L’avocat en immigration Stéphane Handfield indique que dans certains cas, ces migrants ont de la famille ou des amis à Montréal, alors que d’autres se dirigeront vers Toronto. Certains iront plutôt vers des organisations qui viennent en aide aux réfugiés, dont les YMCA.

À leur arrivée, les demandeurs d’asile sont transportés vers l’établissement de l’Agence des services frontaliers du Canada (ASFC) à Lacolle, où ils sont enregistrés et peuvent déposer leur demande de réfugié.

«Il n’y a pas de doute, c’est très délicat, alors nous tentons de nous assurer que leur misère soit la plus brève possible», a déclaré le sergent Brian Byrne, de la Gendarmerie royale du Canada (GRC), lors d’un point de presse plus tôt cette semaine.

Les agents de l’ASFC peuvent détenir des demandeurs d’asile pour trois raisons: ils sont soupçonnés de constituer une menace, ils n’ont pas la documentation requise pour confirmer leur identité ou il y a des raisons convaincantes de croire qu’ils ne se présenteront pas à leur audience devant la Commission de l’immigration et du statut de réfugié du Canada.

Dans les cas de détention, ils sont rencontrés par un commissaire dans les 48 heures, selon Me Handfield.

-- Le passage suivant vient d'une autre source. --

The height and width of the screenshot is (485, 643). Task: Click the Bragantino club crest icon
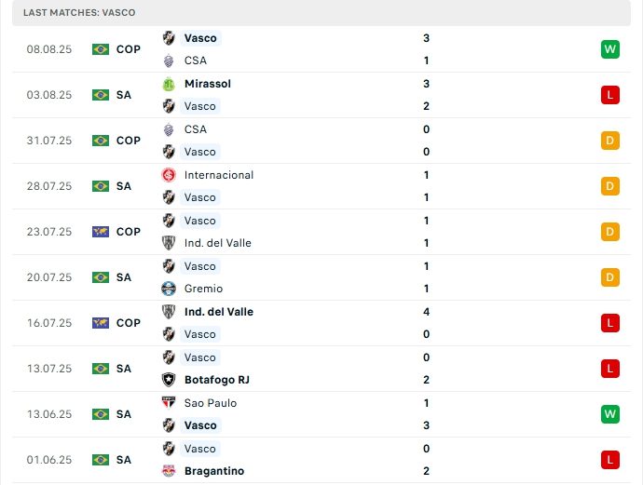click(169, 471)
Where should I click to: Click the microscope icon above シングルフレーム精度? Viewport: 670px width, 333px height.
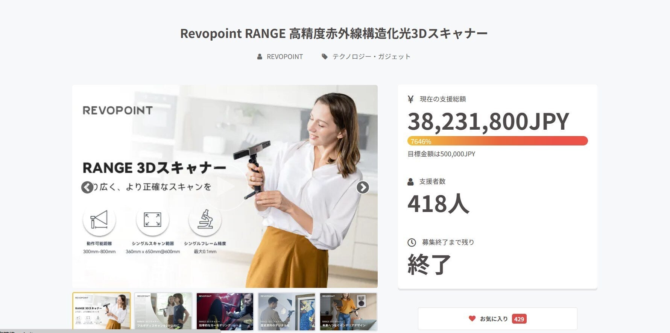(x=205, y=219)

«La plupart sont libérés parce que la plupart ne représentent pas un risque pour la société canadienne. Comme nous l’avons vu, ce sont souvent de jeunes couples avec des enfants, et presque tous ont la documentation requise confirmant leur identité», a-t-il soutenu.

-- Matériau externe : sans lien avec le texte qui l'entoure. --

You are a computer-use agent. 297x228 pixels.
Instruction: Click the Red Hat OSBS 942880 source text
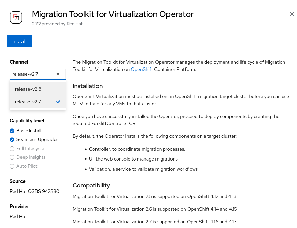point(34,191)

Autrement, ils sont interrogés, leurs empreintes digitales sont prises et ils doivent remplir plusieurs formulaires. La vaste majorité des demandeurs du statut de réfugié sont libérés sous promesse de comparaître devant la commission d’ici deux mois.

Manque de personnel

Mais ce processus a été plombé par plusieurs délais à Montréal et Toronto. Selon Me Handfield, cela s’explique par un manque de personnel chez les commissaires et chez les employés de l’agence frontalière.

«Je crois que le statu quo n’est pas une option pour le gouvernement fédéral», a-t-il affirmé.

En janvier seulement, 452 personnes ont fait une demande d’asile au Québec. Ces gens ont souvent dépensé des milliers de dollars et pris des risques importants pour y arriver.

«C’est d’autant plus important d’éliminer l’entente sur les tiers pays sûrs puisqu’avec ces règles, actuellement, les gens sont forcés de franchir la frontière illégalement et les grands gagnants là-dedans, ce sont les passeurs sans scrupule qui empochent des milliers de dollars», a souligné Me Handfield.

Janet Dench, du Conseil canadien pour les réfugiés (CCR), estime que les migrants pourraient être encore plus nombreux prochainement, lorsque le temps sera plus clément.

«Je crois que plusieurs communautés sont en train de penser à cela et tentent de voir quel appui elles pourraient avoir de la part des différents ordres de gouvernements», a-t-elle expliqué.

«Malheureusement, même si le gouvernement fédéral a la responsabilité de protéger les réfugiés selon la Convention relative au statut des réfugiés, il ne fournit aucun financement aux organisations qui donnent les services de base aux demandeurs d’asile pour les aider à faire face à un processus difficile et complexe», a-t-elle ajouté.

Plusieurs villes canadiennes envisagent d’adopter une désignation de «ville sanctuaire» comme Montréal l’a fait, lundi. Toronto a adopté cette désignation depuis 2013.

En termes de services, toutefois, les demandeurs d’asile ont accès à peu de choses. Ils auront accès aux services de santé seulement lorsque leur demande sera jugée admissible. Certaines provinces fournissent de l’aide juridique et quelques réfugiés peuvent recevoir un permis de travail, mais cela peut nécessiter plusieurs mois.

«Plusieurs services dont les réfugiés dépendent sont financés par les communautés de foi, des donateurs privés (et certains) fonds limités des municipalités et des provinces», a indiqué Mme Dench.